My affair was not to get back at him, but like simplyamorous said, I was dying inside from the constant refusal to meet any need of mine (even outside the bedroom), so I took happiness into my own hands and then my sexuality into anothers. 

Itake care of all our needs in the home and the kids, and then even went as far to find out his love busters and eliminated them, so I wouldnt repell him in any way. He was calmer, but still rejecting and mean. The only thing he does is pay rent (I pay all utilities cable and phone and I dont even work... its justifiable child support expenses, so I utilize that). He believes that in and of itself is enough for me, and I should be grateful to have someone who wants to do that much. He doesnt fund the affair, it doesnt take any time away from him... in fact Im a doting housewife whenever he is home. I cook his favorite meals, keep the house clean, do all the things that are on his emotional needs list... acts of service is his main need, if not only. He has been claiming a low sex drive and being too tired or having a headache or gas as his reason for not wanting sex, and now all of a sudden he says he loves sex! Its like I dont know him. One thing I learned from another poster was that if he is comfortable with lying in other areas of his life, then he is comfortable lying about this... he does lie very comfrotably in other areas of his life and I truly believe he would be content to just continue to pretend we are happy and not "mess" things up with coming clean... either of us. It makes me feel very distant from him... but I try to remember the feelings I had early on and continue to adore him, but its getting harder the longer the lies need to be kept up from his denial of his own affair... mine is like nothing.

Now he wants us to work, and be happy. Im finding it difficult to let go of how he has been treating me for so long... he actually intiaited shower sex which I had been asking for for 3 years just to try it out... all I could do was look at him and ask "why now, why not before?" That shows how hurt I am... even a few months ago I would have jumped for joy.

This is so much more complicated than I thought, which is probably why he would rather not talk about it. It will prohibit us from moving forward... anyway, I know its easy to judge this, and it probably looks horrible from both sides. Im just waiting for him to be honest someday and then we can both be honest and move forward or move on. Thanks for reading and suggesting things.


----------



## turnera (Jan 22, 2010)

whynot said:


> Actually there is no overt, active lying going on. Im home and the OM is home during the day... we meet when kids are in school.... nobody even knows anything, no lies need to be told like "Im working late" or "going out for a run or coffeee". There is only withholding of information.


:rofl:

OMG, I've heard it all now.

"I wasn't lying, officer. I didn't deny killing that man. I just never talked about it. So I didn't lie! See?"

Like I said, I have NO problem with you hooking up with OM one _ONE CONDITION_:

*YOU TELL YOUR HUSBAND THAT YOU ARE HOOKING UP WITH OM.*

Do that, and I will support you all the way - as long as your husband knows.

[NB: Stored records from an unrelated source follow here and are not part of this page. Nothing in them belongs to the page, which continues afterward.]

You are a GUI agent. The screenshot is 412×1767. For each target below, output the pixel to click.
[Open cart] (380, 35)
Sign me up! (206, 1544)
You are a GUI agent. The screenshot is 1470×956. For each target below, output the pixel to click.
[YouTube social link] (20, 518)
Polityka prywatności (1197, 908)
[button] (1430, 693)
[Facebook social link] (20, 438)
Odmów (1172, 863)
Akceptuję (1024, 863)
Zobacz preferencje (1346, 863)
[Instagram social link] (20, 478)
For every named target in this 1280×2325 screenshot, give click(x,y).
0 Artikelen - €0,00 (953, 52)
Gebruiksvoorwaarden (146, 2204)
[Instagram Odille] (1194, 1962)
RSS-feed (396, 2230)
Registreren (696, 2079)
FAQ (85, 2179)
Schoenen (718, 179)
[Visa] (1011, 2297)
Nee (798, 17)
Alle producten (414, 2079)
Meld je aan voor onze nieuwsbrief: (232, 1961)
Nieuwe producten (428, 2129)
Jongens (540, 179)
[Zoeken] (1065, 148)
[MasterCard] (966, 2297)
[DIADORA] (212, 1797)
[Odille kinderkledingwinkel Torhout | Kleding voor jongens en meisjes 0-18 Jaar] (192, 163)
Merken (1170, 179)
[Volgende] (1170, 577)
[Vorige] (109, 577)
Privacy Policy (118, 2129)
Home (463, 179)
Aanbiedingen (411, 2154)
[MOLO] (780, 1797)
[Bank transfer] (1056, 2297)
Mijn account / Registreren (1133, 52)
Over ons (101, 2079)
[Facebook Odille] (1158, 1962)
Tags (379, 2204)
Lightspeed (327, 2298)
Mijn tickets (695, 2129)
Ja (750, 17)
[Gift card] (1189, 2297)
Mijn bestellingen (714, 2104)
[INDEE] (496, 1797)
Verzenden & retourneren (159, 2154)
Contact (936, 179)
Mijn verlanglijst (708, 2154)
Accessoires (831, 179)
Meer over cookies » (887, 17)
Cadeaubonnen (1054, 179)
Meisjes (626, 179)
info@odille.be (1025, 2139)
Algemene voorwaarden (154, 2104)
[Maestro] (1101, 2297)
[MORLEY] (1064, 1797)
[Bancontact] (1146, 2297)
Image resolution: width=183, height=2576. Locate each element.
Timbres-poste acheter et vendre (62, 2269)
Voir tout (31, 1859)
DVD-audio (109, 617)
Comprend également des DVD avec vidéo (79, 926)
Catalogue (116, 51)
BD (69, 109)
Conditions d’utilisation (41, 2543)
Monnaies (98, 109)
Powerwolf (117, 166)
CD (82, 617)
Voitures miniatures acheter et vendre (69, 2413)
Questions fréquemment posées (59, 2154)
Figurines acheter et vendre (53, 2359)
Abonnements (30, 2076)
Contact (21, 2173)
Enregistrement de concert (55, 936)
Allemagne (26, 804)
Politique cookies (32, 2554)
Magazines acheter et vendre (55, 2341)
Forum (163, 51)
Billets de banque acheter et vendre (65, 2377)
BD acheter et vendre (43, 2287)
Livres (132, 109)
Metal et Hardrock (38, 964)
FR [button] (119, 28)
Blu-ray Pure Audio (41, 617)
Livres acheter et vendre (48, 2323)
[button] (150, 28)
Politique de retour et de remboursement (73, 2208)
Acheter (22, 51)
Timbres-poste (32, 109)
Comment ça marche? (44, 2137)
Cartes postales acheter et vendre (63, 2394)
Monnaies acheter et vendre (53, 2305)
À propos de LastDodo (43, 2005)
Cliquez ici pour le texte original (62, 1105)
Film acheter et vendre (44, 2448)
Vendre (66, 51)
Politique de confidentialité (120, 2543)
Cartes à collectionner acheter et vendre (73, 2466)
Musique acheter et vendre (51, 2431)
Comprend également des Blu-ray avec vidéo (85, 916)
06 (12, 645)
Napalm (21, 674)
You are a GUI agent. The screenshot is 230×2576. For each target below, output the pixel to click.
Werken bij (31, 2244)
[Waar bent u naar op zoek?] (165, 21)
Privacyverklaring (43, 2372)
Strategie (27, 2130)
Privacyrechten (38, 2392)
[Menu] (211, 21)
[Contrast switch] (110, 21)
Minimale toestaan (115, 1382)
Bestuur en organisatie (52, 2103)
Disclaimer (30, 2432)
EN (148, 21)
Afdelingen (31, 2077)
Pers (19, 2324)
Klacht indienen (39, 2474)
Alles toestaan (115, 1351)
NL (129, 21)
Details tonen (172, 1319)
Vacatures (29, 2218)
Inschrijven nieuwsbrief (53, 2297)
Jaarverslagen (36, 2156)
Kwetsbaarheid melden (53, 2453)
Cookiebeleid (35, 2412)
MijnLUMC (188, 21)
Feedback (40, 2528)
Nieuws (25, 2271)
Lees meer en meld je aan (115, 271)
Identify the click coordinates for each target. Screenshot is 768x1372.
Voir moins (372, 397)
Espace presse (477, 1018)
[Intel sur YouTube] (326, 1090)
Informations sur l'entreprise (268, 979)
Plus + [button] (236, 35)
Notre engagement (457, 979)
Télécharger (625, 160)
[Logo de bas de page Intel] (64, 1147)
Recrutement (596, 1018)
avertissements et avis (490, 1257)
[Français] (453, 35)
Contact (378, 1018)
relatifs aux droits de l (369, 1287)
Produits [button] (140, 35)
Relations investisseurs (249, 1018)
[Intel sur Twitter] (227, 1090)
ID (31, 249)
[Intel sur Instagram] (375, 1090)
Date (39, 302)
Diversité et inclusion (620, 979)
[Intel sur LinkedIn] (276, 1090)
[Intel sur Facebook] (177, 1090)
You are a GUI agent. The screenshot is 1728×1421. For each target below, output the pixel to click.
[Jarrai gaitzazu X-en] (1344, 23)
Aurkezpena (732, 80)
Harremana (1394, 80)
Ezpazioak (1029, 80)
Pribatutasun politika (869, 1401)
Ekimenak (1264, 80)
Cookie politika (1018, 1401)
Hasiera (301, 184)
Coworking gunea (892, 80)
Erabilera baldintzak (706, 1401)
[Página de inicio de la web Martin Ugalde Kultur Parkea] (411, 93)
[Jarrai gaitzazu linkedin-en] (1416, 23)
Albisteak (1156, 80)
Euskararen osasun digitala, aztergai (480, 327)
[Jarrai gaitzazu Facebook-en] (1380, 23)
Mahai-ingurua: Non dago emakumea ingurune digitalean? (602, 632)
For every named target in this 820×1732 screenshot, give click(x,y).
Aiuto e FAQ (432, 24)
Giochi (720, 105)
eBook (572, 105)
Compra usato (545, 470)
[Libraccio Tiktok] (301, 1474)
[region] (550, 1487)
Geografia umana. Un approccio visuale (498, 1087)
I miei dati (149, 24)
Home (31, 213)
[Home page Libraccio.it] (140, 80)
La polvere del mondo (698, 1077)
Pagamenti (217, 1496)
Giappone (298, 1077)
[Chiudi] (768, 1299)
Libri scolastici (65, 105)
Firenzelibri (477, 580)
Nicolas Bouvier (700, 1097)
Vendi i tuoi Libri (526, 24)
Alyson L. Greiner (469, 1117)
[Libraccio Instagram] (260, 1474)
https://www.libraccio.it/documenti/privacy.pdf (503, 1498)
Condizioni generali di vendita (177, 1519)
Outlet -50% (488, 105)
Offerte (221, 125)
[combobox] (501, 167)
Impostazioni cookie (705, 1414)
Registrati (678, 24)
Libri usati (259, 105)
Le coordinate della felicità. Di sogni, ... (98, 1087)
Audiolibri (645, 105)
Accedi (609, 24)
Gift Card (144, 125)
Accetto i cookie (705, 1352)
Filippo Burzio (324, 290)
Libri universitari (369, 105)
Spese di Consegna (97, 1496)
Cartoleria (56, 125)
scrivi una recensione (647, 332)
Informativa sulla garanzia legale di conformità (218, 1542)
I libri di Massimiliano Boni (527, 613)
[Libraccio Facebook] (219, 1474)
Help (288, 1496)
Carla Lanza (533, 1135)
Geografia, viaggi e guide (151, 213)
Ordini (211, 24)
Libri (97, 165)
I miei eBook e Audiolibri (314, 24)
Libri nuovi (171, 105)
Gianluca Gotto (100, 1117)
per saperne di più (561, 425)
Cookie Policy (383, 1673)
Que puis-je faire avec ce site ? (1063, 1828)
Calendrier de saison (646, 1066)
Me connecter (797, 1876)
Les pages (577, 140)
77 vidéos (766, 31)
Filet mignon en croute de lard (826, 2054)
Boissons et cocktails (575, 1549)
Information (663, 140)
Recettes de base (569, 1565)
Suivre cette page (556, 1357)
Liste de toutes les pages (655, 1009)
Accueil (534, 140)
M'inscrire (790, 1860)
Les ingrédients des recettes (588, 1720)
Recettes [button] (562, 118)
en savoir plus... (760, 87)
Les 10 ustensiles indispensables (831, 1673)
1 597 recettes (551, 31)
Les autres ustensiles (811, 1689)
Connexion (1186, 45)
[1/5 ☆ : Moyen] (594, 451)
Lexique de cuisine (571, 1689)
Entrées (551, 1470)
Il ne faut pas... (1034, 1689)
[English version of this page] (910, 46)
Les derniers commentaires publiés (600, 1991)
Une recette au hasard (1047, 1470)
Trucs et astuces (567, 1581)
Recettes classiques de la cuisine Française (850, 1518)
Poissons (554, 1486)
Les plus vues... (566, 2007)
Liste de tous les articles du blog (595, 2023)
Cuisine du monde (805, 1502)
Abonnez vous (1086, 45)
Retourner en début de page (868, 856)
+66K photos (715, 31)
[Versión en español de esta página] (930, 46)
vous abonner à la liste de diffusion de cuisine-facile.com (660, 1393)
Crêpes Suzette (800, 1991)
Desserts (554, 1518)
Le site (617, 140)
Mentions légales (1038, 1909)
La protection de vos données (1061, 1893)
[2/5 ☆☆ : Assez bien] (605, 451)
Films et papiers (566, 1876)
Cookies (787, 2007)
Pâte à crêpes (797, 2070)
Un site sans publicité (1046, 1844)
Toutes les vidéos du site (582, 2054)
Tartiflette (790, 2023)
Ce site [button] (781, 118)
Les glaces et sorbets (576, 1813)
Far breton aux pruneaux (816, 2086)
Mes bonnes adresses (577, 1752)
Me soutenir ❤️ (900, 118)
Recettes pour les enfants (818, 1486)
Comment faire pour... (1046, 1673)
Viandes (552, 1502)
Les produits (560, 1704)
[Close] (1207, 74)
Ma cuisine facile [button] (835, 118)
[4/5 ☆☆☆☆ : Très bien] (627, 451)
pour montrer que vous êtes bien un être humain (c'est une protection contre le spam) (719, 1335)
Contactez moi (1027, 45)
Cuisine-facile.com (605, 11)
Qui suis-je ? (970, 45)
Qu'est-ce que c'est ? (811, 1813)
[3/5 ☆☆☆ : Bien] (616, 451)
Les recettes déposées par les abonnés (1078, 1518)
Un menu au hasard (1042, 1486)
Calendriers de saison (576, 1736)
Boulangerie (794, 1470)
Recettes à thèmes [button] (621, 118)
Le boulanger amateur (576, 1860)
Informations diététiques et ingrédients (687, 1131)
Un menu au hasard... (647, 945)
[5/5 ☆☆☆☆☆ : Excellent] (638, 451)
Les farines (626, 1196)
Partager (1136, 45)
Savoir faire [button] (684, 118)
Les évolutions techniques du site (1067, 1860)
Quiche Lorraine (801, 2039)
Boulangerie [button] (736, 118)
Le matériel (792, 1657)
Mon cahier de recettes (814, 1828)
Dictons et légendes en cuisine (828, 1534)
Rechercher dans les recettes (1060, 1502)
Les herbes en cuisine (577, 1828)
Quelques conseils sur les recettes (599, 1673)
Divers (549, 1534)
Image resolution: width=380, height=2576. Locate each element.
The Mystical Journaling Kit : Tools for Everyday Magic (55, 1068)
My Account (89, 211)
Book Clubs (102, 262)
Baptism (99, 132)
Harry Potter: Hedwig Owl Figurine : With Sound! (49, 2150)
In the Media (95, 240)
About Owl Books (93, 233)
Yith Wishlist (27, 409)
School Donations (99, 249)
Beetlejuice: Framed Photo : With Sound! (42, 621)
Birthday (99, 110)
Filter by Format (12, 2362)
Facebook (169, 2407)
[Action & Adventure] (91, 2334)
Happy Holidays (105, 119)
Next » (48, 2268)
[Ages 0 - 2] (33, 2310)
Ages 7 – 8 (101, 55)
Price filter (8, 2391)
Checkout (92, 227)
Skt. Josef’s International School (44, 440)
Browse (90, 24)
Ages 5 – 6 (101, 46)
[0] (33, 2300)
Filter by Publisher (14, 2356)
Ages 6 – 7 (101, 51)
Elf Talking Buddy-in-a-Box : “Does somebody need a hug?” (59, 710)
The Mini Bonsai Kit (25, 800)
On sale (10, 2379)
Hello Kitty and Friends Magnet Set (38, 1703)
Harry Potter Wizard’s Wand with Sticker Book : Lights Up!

And, no, your husband's affair has NOTHING to do with whether or not YOU can cheat.

So, go for it.

Tell your husband, so we can support your decision.


----------



## Cherryfest (Apr 21, 2010)

I agree with the previous reply. Honestly if you are trying to justify cheating because your husband did it then you're both as bad as each other. I can understand the 'revenge' aspect but this isn't a one time event out of anger and hurt. Withholding information? Yep, it's called deceiving and sneaking about in real terms. If it's so innocent and brings happiness to an otherwise rotten marriage then tell your husband, give him chance to be in a 'happy marriage' knowing the full scale of what he's now trying to save. Somehow though I don't think you will 
Cheating is never justifable no matter how you gild the lily and only serves to cheapen your own integrity.


----------



## Crypsys (Apr 22, 2010)

I don't normally say it, but honestly whynot, why even stay married? He's not happy, your not happy and it seems like your both unable/unwilling to work at it.  So why stay in a sham?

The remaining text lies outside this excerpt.